On 21Feb2014 12:59, Denis Usanov <usanovdd at gmail.com> wrote:
> I mostly develop on Python some automation scripts such as deployment (it's not about fabric and may be not ssh at all), testing something, etc. In this terms I have such abstraction as "step".
> 
> Some code:
> 
> class IStep(object):
>     def run():
>         raise NotImplementedError()
> 
> And the certain steps:
> 
> class DeployStep: ...
> class ValidateUSBFlash: ...
> class SwitchVersionS: ...
> 
> Where I implement run method. 
> Then I use some "builder" class which can add steps to internal list and has a method "start" running all step one by one.
> 
> And I like this. It's loosely coupled system. It works fine in simple cases. But sometimes some steps have to use the results from previous steps. And now I have problems. Before now I had internal dict in "builder" and named it as "world" and passed it to each run() methods of steps. It worked but I disliked this. 

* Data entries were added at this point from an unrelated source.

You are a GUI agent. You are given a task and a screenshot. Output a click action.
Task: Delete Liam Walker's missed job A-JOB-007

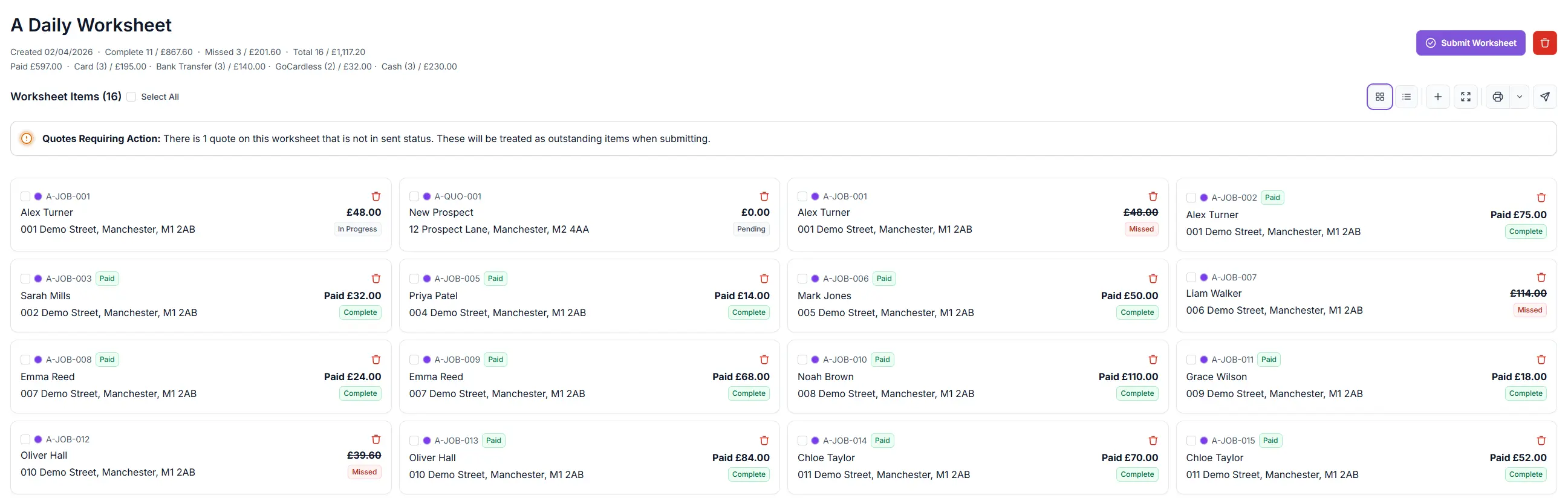coord(1541,277)
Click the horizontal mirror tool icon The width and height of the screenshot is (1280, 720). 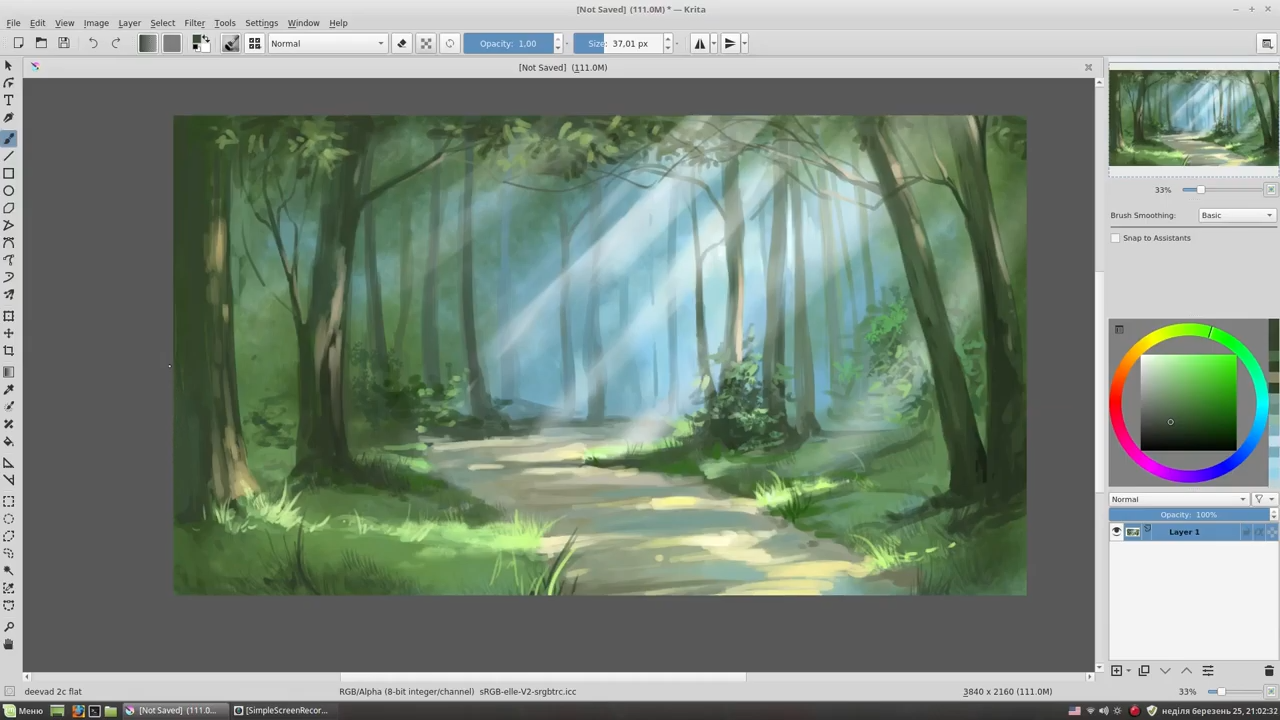pyautogui.click(x=700, y=43)
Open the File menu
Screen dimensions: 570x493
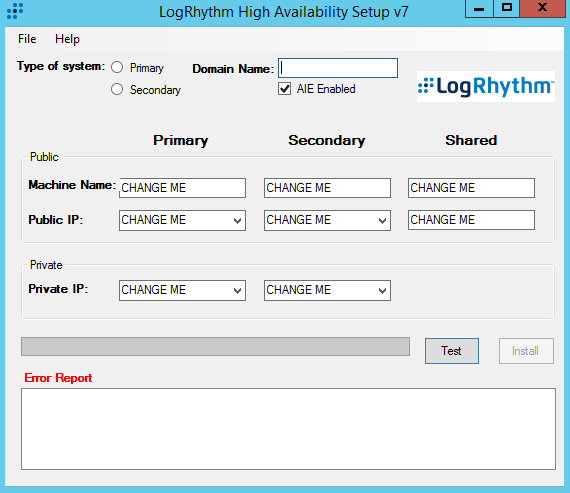click(x=27, y=39)
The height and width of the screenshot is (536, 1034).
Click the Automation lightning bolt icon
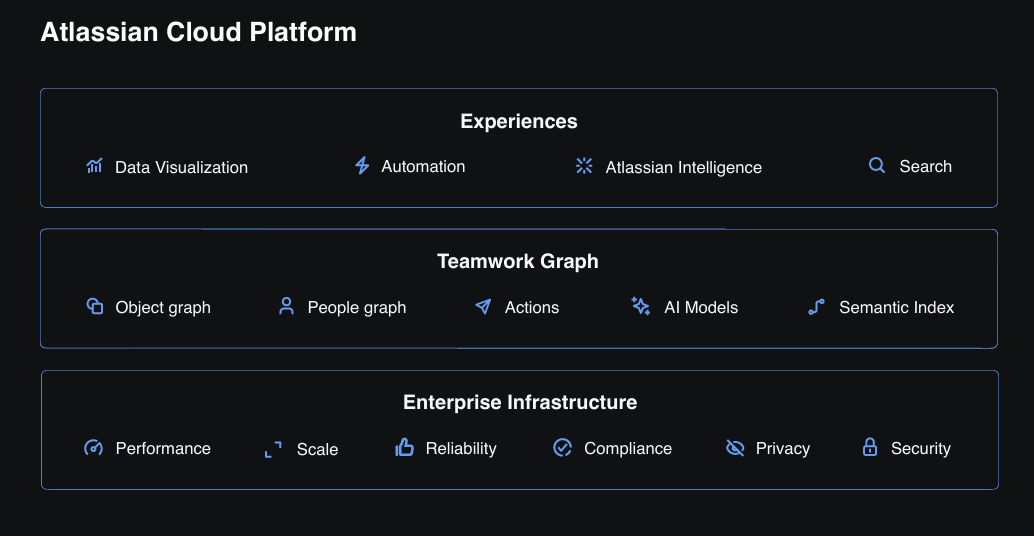(362, 166)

Can you qualify exactly what you dislike about it?

I have a similar system I'm working on which chains operational
steps, and each step can queue multiple following steps.
It is still somewhat alpha.

I think it has pretty much the same state issue that you describe:
you need to keep state around, but passing it to each step feels
clunky: you have this state parameter that you need to maintain and
pass around all the time.

My wishlist for state is twofold; I'd like it to be more implicit,
for example have the state be implicit, such as in the program
scope, and wouldn't it be better to be able to ignore it when you
don't care about the state?

My solution is threefold at present:

First up, the core algorithm/framework always passes the state
variable around. So every "step" function looks somewhat like this:

  def step(self, argument, state):

where "state" is an object instead of a dict; otherwise esssentially
that same as your dict based approach. "argument" it the item to
be worked on in this step; my framework looks like a UNIX shell
pipeline, where arguments are passed down the pipeline from step
to step.

Second, steps which do not care about the state are written like this:

  def step(self, argument)

and installed via a wrapper:

  def step_full(self, argument, state):
    return step(self, argument)

to make it easier to write the simple case.

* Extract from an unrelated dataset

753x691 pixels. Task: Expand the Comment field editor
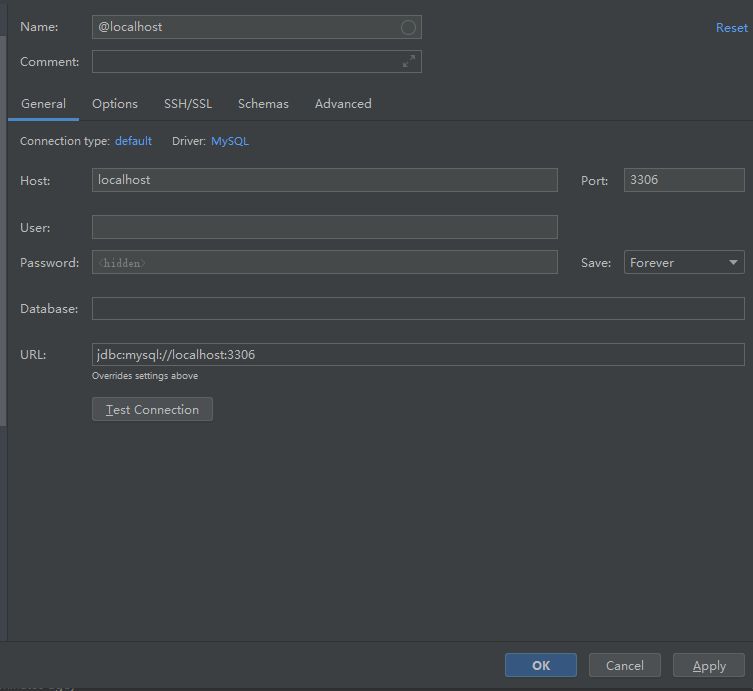coord(408,62)
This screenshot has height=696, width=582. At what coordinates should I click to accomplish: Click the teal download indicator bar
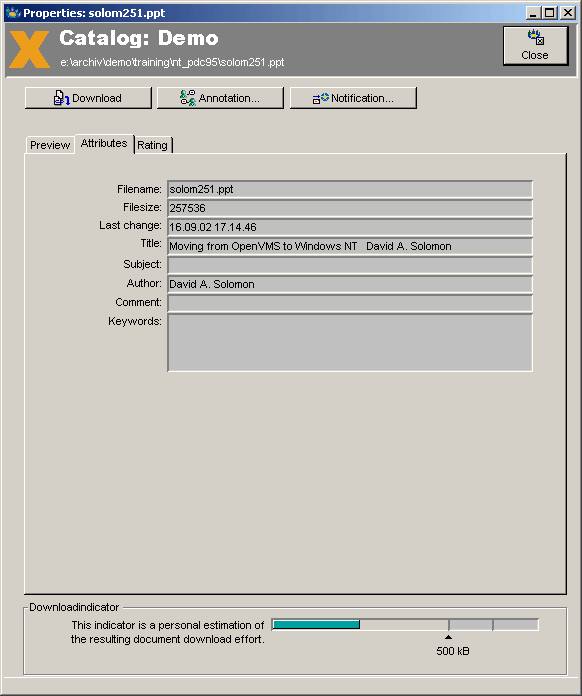316,625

In your setup, I'd be writing each Step class as a subclass of a
generic step class that incorporates the wrapper:

  class GenericStep:

    def step(self, argument, state):
      return self.stateless_step(argument)

and then classes which do not care about the state would look like
this:

  class SimpleOperation(GenericStep):

    def stateless_step(self, argument):
      ... do stuff with argument ...

and classes which do operate on the state look like this:

  class StepWith SideEffects(GenericStep):

    def step(self, argument, state):
      ... do stuff with argument and modify state ...

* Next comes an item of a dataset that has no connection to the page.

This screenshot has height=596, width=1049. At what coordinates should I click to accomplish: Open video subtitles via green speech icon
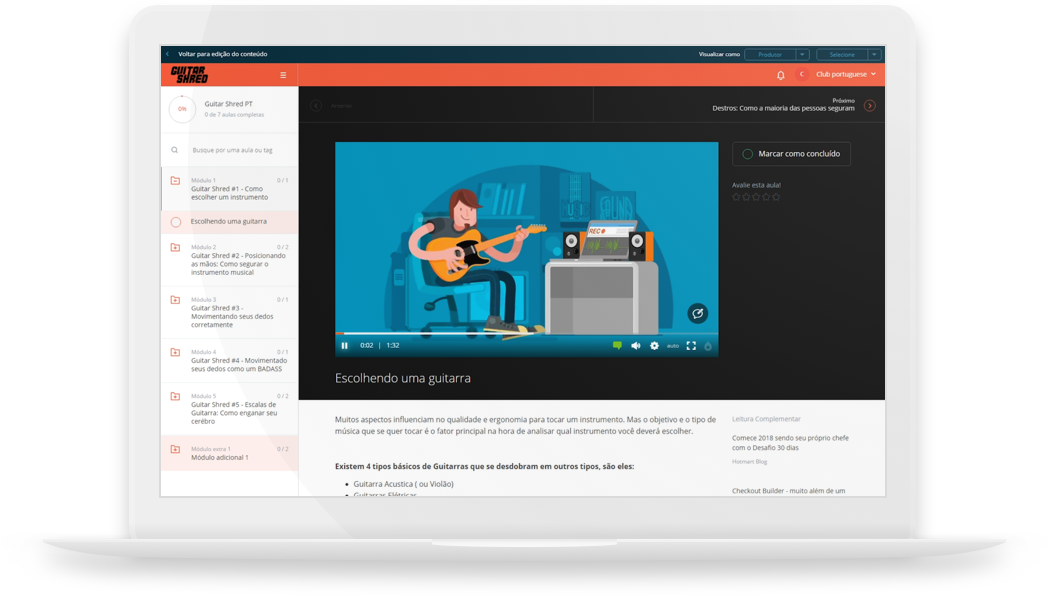tap(617, 345)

From the outside you call .step(....) with the full argument list.
But on the inside your define the method which is the simplest
mapping to what the step does.

That leaves you freer to choose the style for each step function,
using the less cluttered form when you don't care about the state.

Third, in my scheme the return from step() is a sequence of
(new_argument, new_state) tuples because each step can fire multiple
following steps. Depending on the operations in the step, new_argument
might just be the original argument, and new_state will usually be
the original state. But sometimes new_state will be a shallow copy
of the original, with one or more parts deep copied. This is to
accomodate the implicit branching of state you might imagine in a
pipeline: each of the following steps might want its own independent
state from that point onward.

Again, there's some wrapper logic in the GenericStep class to handle the return
value, much as with the stpe() and stateless_step() calls: a simple step might
just think in terms of the argument and ignore the state entirely:

  def one_to_one_step(self, argument):
    ... do stuff with argument ...
    new_argument = ... blah ...
    return new_argument

  def one_to_many_step_with_state(self, argument, state):
    return [ (self.one_to_one_step(argument), state) ]

You can see the "full" step just calls the simple step and then
repackages the result for passing down the pipeline.  This lets you
write the "one_to_one_step" method simply, without clutter.

Hopefully this will give you some ideas for keeping the simple steps simple
while still accomodating the complex cases with state.

> I bet I wouldn't have asked this if I had worked with some of functional programming languages.

Possibly, but you still need state.

Cheers,
-- 
Cameron Simpson <cs at zip.com.au>

Mark Crowder <crowder at spdc.ti.com>: Possessor of a mind not merely twisted,
                                    but actually sprained!